[[ Records for processing open ]]
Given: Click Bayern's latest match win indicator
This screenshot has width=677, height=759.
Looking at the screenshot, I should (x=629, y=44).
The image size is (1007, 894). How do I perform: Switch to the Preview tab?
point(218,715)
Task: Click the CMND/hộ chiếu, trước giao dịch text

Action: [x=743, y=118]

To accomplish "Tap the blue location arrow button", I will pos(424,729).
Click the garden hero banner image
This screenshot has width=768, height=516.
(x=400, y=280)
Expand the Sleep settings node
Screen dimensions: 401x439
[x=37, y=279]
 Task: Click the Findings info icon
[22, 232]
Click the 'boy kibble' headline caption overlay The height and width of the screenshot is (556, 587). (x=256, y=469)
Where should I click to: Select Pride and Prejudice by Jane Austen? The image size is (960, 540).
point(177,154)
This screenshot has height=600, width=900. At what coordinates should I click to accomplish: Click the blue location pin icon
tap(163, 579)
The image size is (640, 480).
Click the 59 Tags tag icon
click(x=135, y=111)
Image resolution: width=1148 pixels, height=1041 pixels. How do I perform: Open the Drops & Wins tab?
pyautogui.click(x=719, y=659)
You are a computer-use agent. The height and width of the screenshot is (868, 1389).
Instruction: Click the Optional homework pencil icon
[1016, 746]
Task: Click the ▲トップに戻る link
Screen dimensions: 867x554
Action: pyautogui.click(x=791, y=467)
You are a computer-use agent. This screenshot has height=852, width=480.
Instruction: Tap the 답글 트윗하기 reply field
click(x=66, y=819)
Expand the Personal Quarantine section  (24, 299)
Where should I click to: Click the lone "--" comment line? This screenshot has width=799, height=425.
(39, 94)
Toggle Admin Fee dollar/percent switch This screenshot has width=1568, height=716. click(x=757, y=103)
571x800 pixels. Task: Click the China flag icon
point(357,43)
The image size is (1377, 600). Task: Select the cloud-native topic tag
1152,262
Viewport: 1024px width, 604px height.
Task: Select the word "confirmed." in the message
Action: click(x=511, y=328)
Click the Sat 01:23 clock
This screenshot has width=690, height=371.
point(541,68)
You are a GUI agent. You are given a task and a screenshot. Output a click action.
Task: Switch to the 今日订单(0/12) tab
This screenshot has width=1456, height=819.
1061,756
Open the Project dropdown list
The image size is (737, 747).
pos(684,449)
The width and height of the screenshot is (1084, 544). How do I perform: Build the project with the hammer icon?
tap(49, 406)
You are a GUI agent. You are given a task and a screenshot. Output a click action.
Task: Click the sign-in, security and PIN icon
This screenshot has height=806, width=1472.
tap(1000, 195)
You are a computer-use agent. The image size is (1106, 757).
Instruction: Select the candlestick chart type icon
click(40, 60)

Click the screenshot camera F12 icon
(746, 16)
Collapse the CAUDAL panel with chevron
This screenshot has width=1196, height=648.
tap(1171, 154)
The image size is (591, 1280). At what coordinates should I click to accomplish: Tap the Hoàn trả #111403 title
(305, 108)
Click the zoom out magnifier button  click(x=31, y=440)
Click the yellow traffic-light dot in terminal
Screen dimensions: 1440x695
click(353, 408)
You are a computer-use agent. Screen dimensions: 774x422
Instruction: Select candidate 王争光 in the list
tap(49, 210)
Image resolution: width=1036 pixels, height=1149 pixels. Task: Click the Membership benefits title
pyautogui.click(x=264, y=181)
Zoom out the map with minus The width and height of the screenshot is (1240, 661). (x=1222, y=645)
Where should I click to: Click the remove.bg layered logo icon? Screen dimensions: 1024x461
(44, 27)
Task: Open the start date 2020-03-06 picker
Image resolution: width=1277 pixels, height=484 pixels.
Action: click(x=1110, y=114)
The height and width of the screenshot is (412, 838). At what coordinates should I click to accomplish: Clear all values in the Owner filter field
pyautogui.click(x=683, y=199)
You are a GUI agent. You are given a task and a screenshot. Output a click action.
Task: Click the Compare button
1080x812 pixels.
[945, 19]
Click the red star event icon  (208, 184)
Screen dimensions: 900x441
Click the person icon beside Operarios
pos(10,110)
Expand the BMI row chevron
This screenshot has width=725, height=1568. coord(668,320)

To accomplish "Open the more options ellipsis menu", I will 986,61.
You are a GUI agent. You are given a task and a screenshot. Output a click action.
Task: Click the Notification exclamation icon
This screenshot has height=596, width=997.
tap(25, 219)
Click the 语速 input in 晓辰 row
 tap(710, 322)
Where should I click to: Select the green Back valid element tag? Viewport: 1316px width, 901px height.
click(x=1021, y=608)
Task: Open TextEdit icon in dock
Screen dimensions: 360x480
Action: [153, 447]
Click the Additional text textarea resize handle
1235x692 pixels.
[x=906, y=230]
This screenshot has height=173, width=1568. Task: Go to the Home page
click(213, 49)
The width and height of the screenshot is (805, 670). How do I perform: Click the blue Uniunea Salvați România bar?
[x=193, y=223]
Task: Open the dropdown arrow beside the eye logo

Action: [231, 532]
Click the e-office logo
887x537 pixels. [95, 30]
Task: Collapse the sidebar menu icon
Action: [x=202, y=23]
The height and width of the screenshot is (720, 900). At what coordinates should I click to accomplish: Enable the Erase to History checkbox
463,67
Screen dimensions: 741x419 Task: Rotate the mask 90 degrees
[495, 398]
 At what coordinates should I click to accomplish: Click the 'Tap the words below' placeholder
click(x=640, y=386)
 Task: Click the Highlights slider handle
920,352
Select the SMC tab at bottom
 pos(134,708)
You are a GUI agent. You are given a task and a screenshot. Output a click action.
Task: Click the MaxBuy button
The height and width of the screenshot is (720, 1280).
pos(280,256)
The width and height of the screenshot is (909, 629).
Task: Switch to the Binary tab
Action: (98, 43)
[[ Records for processing closed ]]
**Problem to work on**
Each entry above is to be copied out exactly.

**Result**
Given: Click Bayern's latest match win indicator
This screenshot has width=677, height=759.
Looking at the screenshot, I should (x=629, y=44).
The image size is (1007, 894). How do I perform: Switch to the Preview tab?
point(218,715)
Task: Click the CMND/hộ chiếu, trước giao dịch text

Action: [x=743, y=118]

To accomplish "Tap the blue location arrow button", I will pos(424,729).
Click the garden hero banner image
This screenshot has width=768, height=516.
(x=400, y=280)
Expand the Sleep settings node
Screen dimensions: 401x439
[x=37, y=279]
 Task: Click the Findings info icon
[22, 232]
Click the 'boy kibble' headline caption overlay The height and width of the screenshot is (556, 587). (x=256, y=469)
Where should I click to: Select Pride and Prejudice by Jane Austen? The image size is (960, 540).
point(177,154)
This screenshot has height=600, width=900. At what coordinates should I click to accomplish: Click the blue location pin icon
tap(163, 579)
The image size is (640, 480).
Click the 59 Tags tag icon
click(x=135, y=111)
Image resolution: width=1148 pixels, height=1041 pixels. How do I perform: Open the Drops & Wins tab?
pyautogui.click(x=719, y=659)
You are a computer-use agent. The height and width of the screenshot is (868, 1389).
Instruction: Click the Optional homework pencil icon
[1016, 746]
Task: Click the ▲トップに戻る link
Screen dimensions: 867x554
Action: pyautogui.click(x=791, y=467)
You are a computer-use agent. This screenshot has height=852, width=480.
Instruction: Tap the 답글 트윗하기 reply field
click(x=66, y=819)
Expand the Personal Quarantine section  (24, 299)
Where should I click to: Click the lone "--" comment line? This screenshot has width=799, height=425.
(39, 94)
Toggle Admin Fee dollar/percent switch This screenshot has width=1568, height=716. click(x=757, y=103)
571x800 pixels. Task: Click the China flag icon
point(357,43)
The image size is (1377, 600). Task: Select the cloud-native topic tag
1152,262
Viewport: 1024px width, 604px height.
Task: Select the word "confirmed." in the message
Action: click(x=511, y=328)
Click the Sat 01:23 clock
This screenshot has width=690, height=371.
point(541,68)
You are a GUI agent. You are given a task and a screenshot. Output a click action.
Task: Switch to the 今日订单(0/12) tab
This screenshot has width=1456, height=819.
1061,756
Open the Project dropdown list
The image size is (737, 747).
pos(684,449)
The width and height of the screenshot is (1084, 544). How do I perform: Build the project with the hammer icon?
tap(49, 406)
You are a GUI agent. You are given a task and a screenshot. Output a click action.
Task: Click the sign-in, security and PIN icon
This screenshot has height=806, width=1472.
tap(1000, 195)
You are a computer-use agent. The image size is (1106, 757).
Instruction: Select the candlestick chart type icon
click(40, 60)

Click the screenshot camera F12 icon
(746, 16)
Collapse the CAUDAL panel with chevron
This screenshot has width=1196, height=648.
tap(1171, 154)
The image size is (591, 1280). At what coordinates should I click to accomplish: Tap the Hoàn trả #111403 title
(305, 108)
Click the zoom out magnifier button  click(x=31, y=440)
Click the yellow traffic-light dot in terminal
Screen dimensions: 1440x695
click(353, 408)
You are a computer-use agent. Screen dimensions: 774x422
Instruction: Select candidate 王争光 in the list
tap(49, 210)
Image resolution: width=1036 pixels, height=1149 pixels. Task: Click the Membership benefits title
pyautogui.click(x=264, y=181)
Zoom out the map with minus The width and height of the screenshot is (1240, 661). (x=1222, y=645)
Where should I click to: Click the remove.bg layered logo icon? Screen dimensions: 1024x461
(44, 27)
Task: Open the start date 2020-03-06 picker
Image resolution: width=1277 pixels, height=484 pixels.
Action: click(x=1110, y=114)
The height and width of the screenshot is (412, 838). At what coordinates should I click to accomplish: Clear all values in the Owner filter field
pyautogui.click(x=683, y=199)
You are a GUI agent. You are given a task and a screenshot. Output a click action.
Task: Click the Compare button
1080x812 pixels.
[945, 19]
Click the red star event icon  (208, 184)
Screen dimensions: 900x441
Click the person icon beside Operarios
pos(10,110)
Expand the BMI row chevron
This screenshot has width=725, height=1568. coord(668,320)

To accomplish "Open the more options ellipsis menu", I will 986,61.
You are a GUI agent. You are given a task and a screenshot. Output a click action.
Task: Click the Notification exclamation icon
This screenshot has height=596, width=997.
tap(25, 219)
Click the 语速 input in 晓辰 row
 tap(710, 322)
Where should I click to: Select the green Back valid element tag? Viewport: 1316px width, 901px height.
click(x=1021, y=608)
Task: Open TextEdit icon in dock
Screen dimensions: 360x480
Action: [153, 447]
Click the Additional text textarea resize handle
1235x692 pixels.
[x=906, y=230]
This screenshot has height=173, width=1568. Task: Go to the Home page
click(213, 49)
The width and height of the screenshot is (805, 670). How do I perform: Click the blue Uniunea Salvați România bar?
[x=193, y=223]
Task: Open the dropdown arrow beside the eye logo

Action: [231, 532]
Click the e-office logo
887x537 pixels. [95, 30]
Task: Collapse the sidebar menu icon
Action: [x=202, y=23]
The height and width of the screenshot is (720, 900). At what coordinates should I click to accomplish: Enable the Erase to History checkbox
463,67
Screen dimensions: 741x419 Task: Rotate the mask 90 degrees
[495, 398]
 At what coordinates should I click to accomplish: Click the 'Tap the words below' placeholder
click(x=640, y=386)
 Task: Click the Highlights slider handle
920,352
Select the SMC tab at bottom
 pos(134,708)
You are a GUI agent. You are given a task and a screenshot. Output a click action.
Task: Click the MaxBuy button
The height and width of the screenshot is (720, 1280).
pos(280,256)
The width and height of the screenshot is (909, 629).
Task: Switch to the Binary tab
Action: (98, 43)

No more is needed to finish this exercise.